Do you have any sort of plan in the event that were to happen, and AOSP just disappears? I imagine you wouldn't want to just say "welp, guess it's all over" and shut down the GrapheneOS projec, but you wouldn't have a lot of options in that situation. Pivot into making GrapheneOS a mobile Linux distro? I'm sure that option isn't very appealing, but if it's that or nothing...
in reply to Voidburger

GrapheneOS is a mobile Linux distribution. Linux doesn't mean systemd, glibc and GNOME which are not things we're interested in using. What will people using those do in the event those projects are discontinued?
in reply to GrapheneOS

So..... y'all support the Nothing phone, right? I've been very pleased with this device and the customizations they've done to Android, but I suspect they'll abide by Google's lead in locking out manually installed apps.

* _Raw records_
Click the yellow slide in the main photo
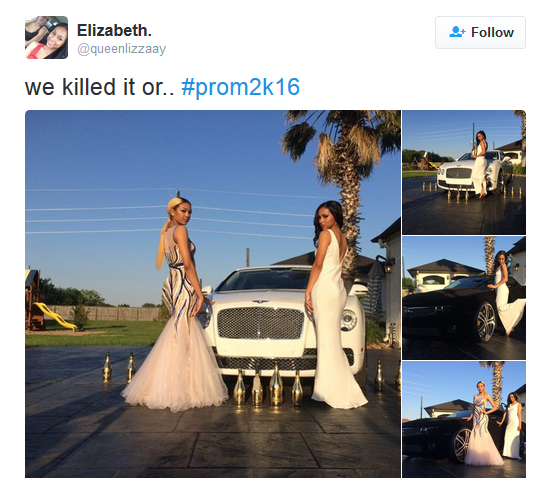This screenshot has width=550, height=478. pyautogui.click(x=55, y=316)
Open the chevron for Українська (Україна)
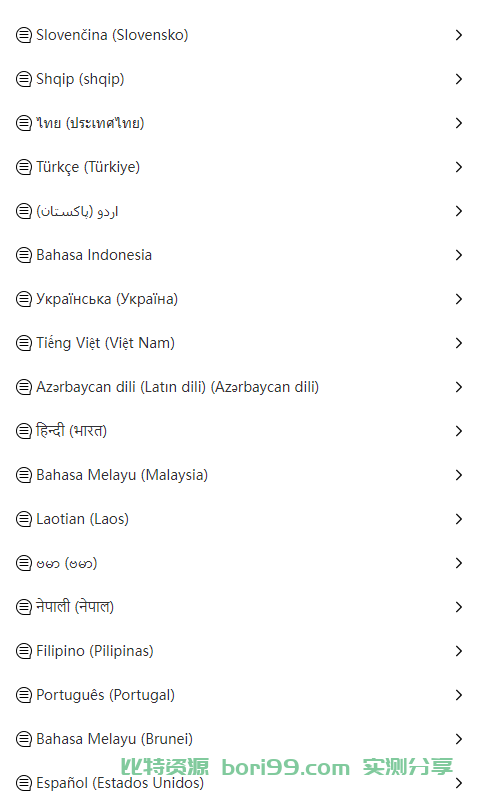The height and width of the screenshot is (805, 483). (x=459, y=299)
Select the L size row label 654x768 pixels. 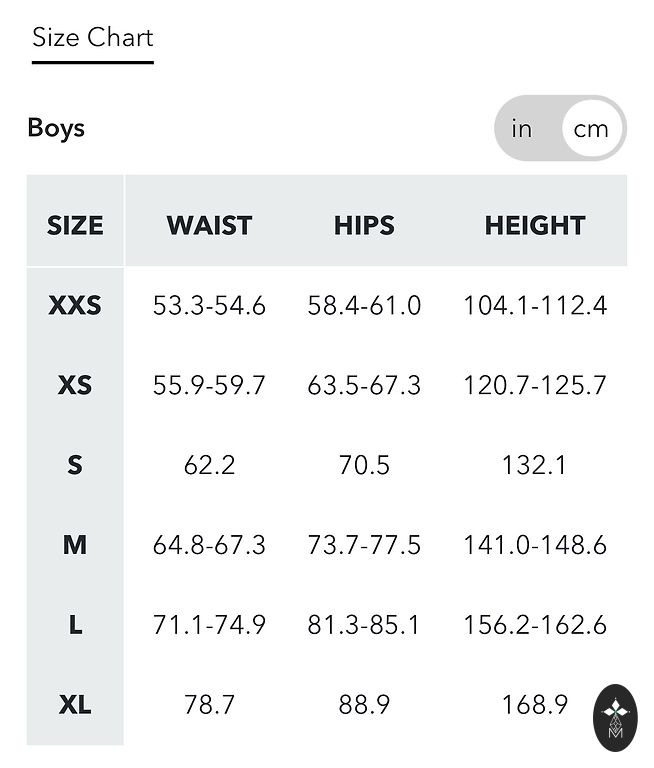pos(75,625)
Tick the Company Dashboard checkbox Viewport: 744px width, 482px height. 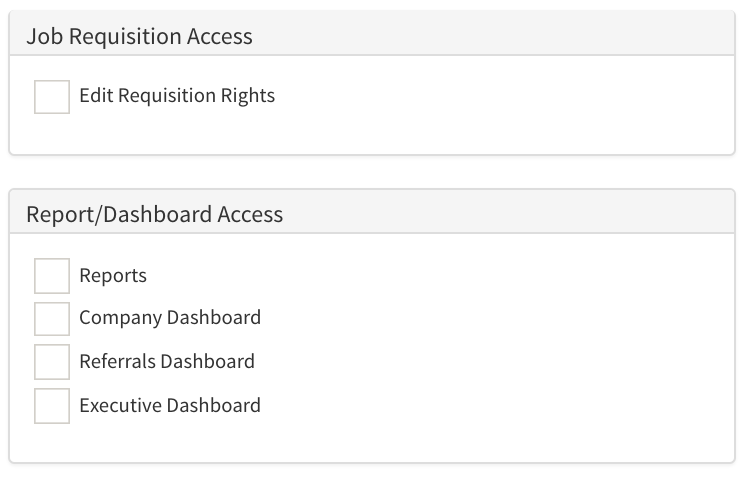coord(52,319)
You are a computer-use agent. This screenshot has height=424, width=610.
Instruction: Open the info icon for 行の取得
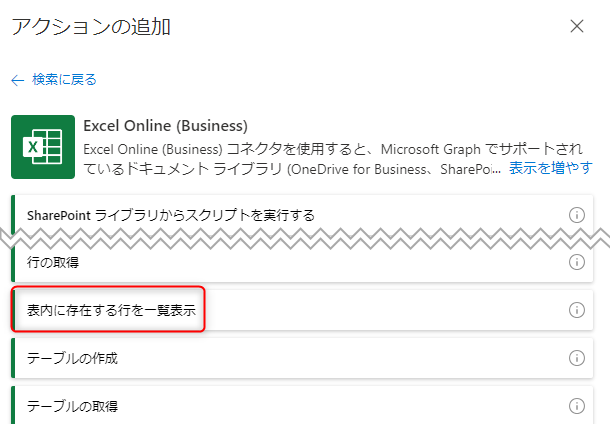point(577,262)
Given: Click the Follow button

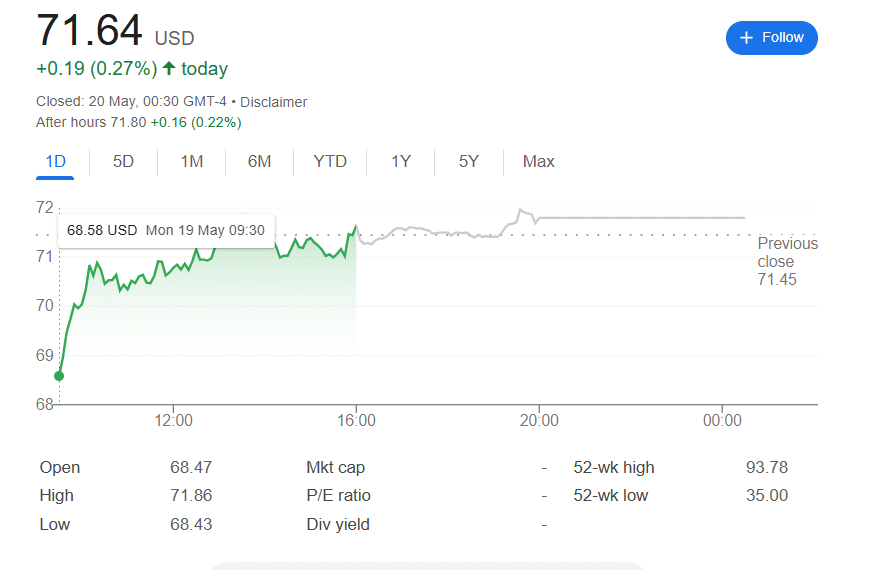Looking at the screenshot, I should pyautogui.click(x=771, y=37).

* _Tasks to carry out_
1 - Write out the GrapheneOS discussion between "Do you have" and "that or nothing...", inclusive.
2 - Write the next part of the GrapheneOS discussion, starting after its final sentence.

* _Written answers_
1 -
Do you have any sort of plan in the event that were to happen, and AOSP just disappears? I imagine you wouldn't want to just say "welp, guess it's all over" and shut down the GrapheneOS projec, but you wouldn't have a lot of options in that situation. Pivot into making GrapheneOS a mobile Linux distro? I'm sure that option isn't very appealing, but if it's that or nothing...

2 -
I may need to switch to Graphene if that actually goes through.

in reply to Charlie

No, since their current devices don't meet our requirements. Their future devices may meet our requirements and we could potentially support those but they need much quicker updates for much longer and better hardware-based security features. See grapheneos.org/faq#future-devi… for our requirements.
in reply to kade²

here's the actual blog post since nobody is linking to it android-developers.googleblog.…

i can understand this where certain often-abused permissions are used, but not for *everything*.